Texte de la page -
━━━━━━━━━━━━━━━━━━━━━━━━━━━━━━

Préférez-vous qu’on vous appelle Rowan Atkinson ou Mister Bean ?
À vrai dire… Mister Bean ! Ou Johnny English… En tant qu’espion, j’adore changer d’identité et me faire passer pour un autre. Je préfère être reconnu à travers les personnages que j’incarne plutôt qu’en tant que Rowan Atkinson. Celui que je suis vraiment n’appartient qu’à moi-même.

Vous êtes amateur de voitures anciennes et vous possédez une Aston Martin. Est-ce lié à votre admiration pour James Bond ?
Sans doute. Mon admiration pour James Bond vient d’un film en particulier, Goldfinger, dans lequel 007 conduit la fameuse Aston Martin OD5. Celle que je possède date de 1986. C’est un modèle V8 conçu par le carrossier italien Zagato que je ne pilote que sur des circuits. Récemment, j’ai d’ailleurs participé à un championnat d’Aston Martin dans une course à laquelle participaient quatre voitures construites entre 1980 et l’an 2000. Mais je ne gagne jamais. Je ne me considère que comme un modeste amateur. Je suis trop gentil pour battre les autres. Gagner nécessite d’être agressif et capable de jouer de mauvais tours aux autres concurrents.

━━━━━━━━━━━━━━━━━━━━━━━━━━━━━━

Consignes de travail -
- A) Recopiez le passage du texte de la page qui commence par « Préférez-vous qu’on vous » et va jusqu'à « pour James Bond ? ».
- B) D'après le texte de la page, de quel film vient l'admiration pour James Bond ?

━━━━━━━━━━━━━━━━━━━━━━━━━━━━━━

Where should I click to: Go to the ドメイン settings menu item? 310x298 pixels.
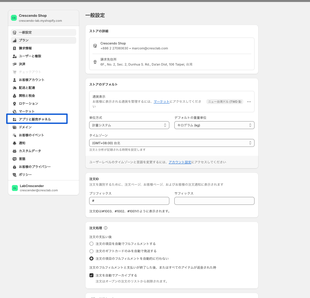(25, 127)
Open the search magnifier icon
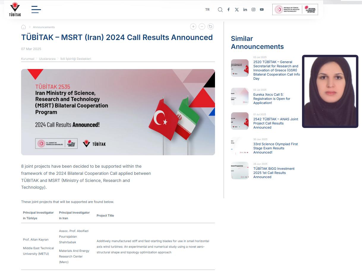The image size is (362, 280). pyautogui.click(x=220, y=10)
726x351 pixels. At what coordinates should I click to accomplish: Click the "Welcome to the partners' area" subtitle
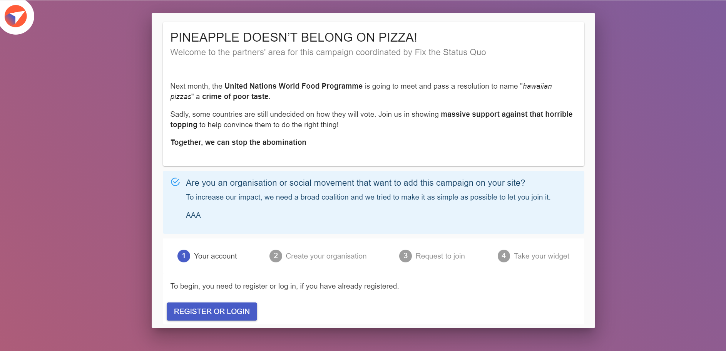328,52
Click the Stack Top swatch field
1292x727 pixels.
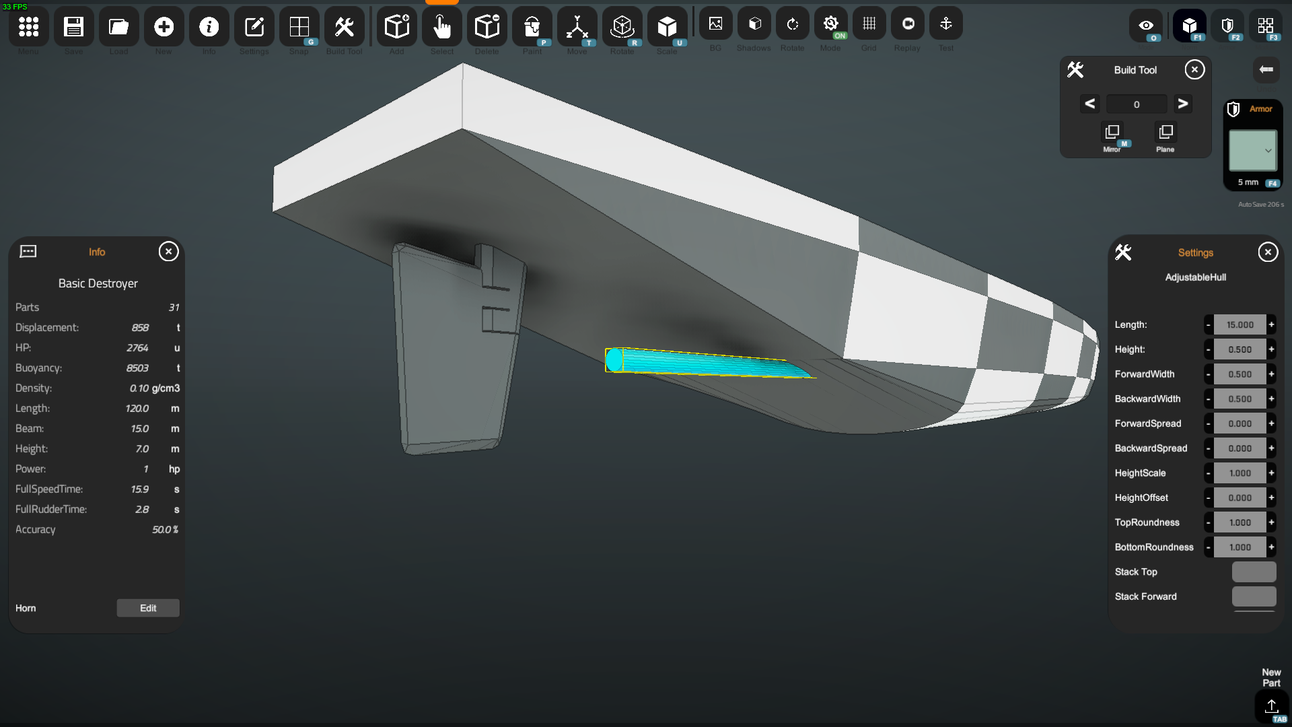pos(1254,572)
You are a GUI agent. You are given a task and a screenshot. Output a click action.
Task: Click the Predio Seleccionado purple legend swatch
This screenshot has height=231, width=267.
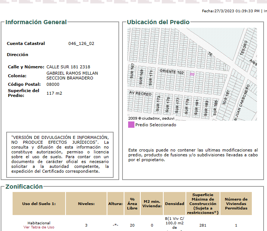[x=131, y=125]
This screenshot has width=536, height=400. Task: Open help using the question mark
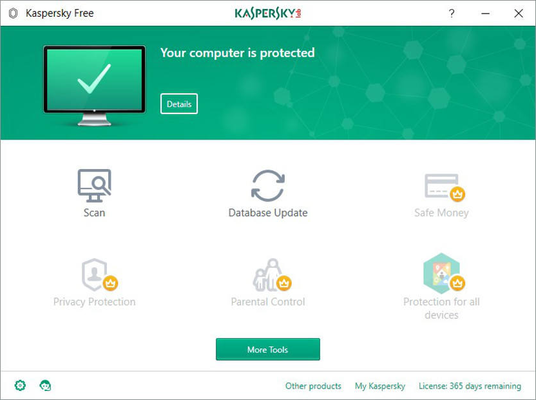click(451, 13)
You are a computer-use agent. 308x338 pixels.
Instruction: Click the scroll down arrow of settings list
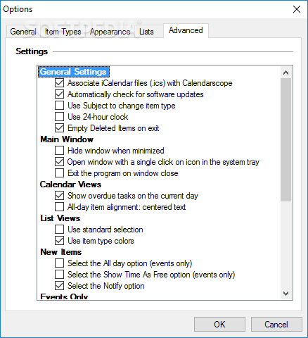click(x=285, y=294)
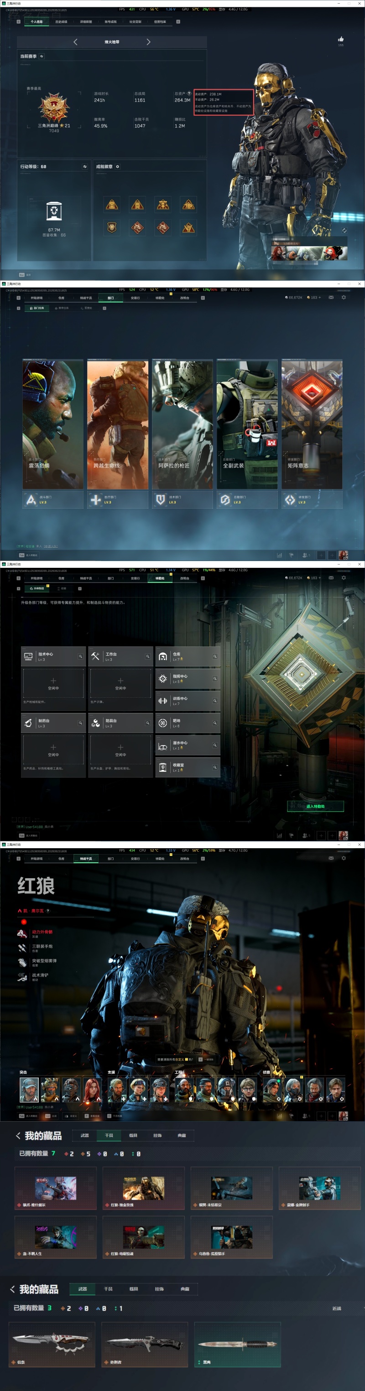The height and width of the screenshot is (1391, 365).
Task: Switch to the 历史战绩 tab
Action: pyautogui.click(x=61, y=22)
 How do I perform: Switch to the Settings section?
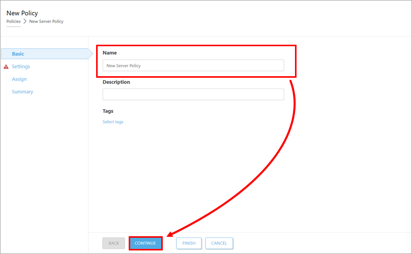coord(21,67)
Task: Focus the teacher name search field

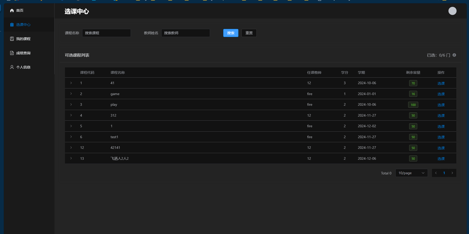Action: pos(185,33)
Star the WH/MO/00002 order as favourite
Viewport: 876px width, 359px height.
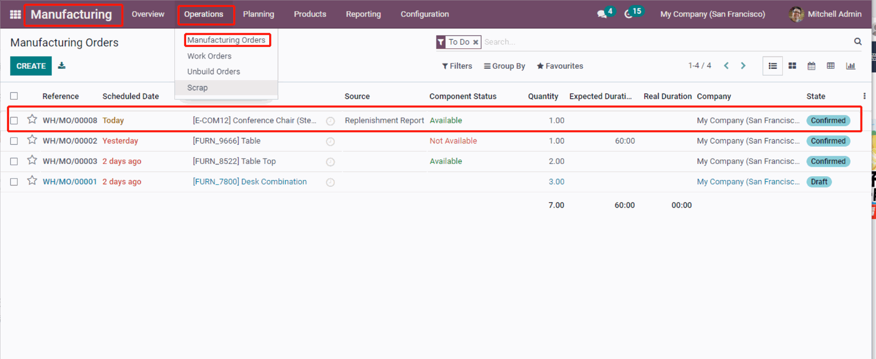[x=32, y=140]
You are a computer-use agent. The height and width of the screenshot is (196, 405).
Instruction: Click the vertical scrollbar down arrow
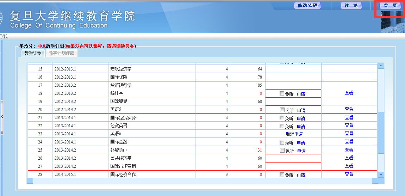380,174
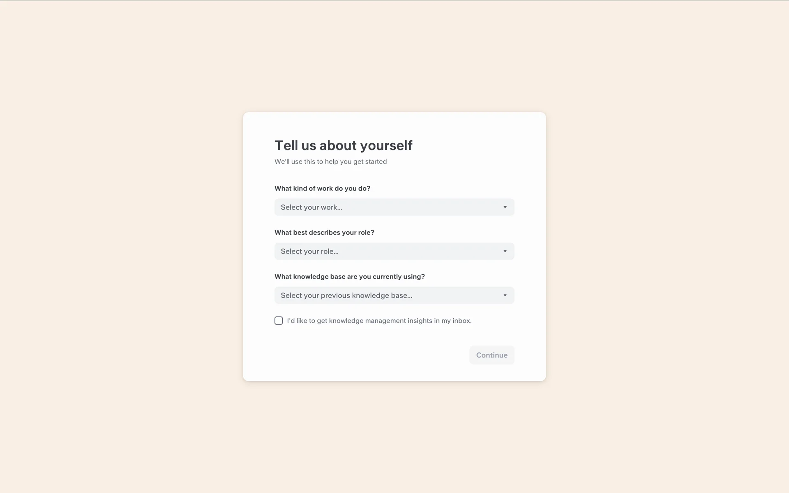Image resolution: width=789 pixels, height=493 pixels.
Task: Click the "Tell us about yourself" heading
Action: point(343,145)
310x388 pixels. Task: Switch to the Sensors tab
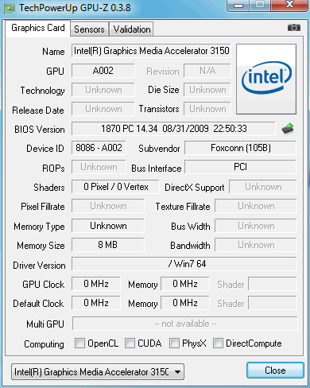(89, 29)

━━━━━━━━━━━━━━━━━━━━━━━━━━━━━━

Réponses par tâche -
- A)
Préférez-vous qu’on vous appelle Rowan Atkinson ou Mister Bean ?
À vrai dire… Mister Bean ! Ou Johnny English… En tant qu’espion, j’adore changer d’identité et me faire passer pour un autre. Je préfère être reconnu à travers les personnages que j’incarne plutôt qu’en tant que Rowan Atkinson. Celui que je suis vraiment n’appartient qu’à moi-même.

Vous êtes amateur de voitures anciennes et vous possédez une Aston Martin. Est-ce lié à votre admiration pour James Bond ?

- B) Elle vient du film Goldfinger.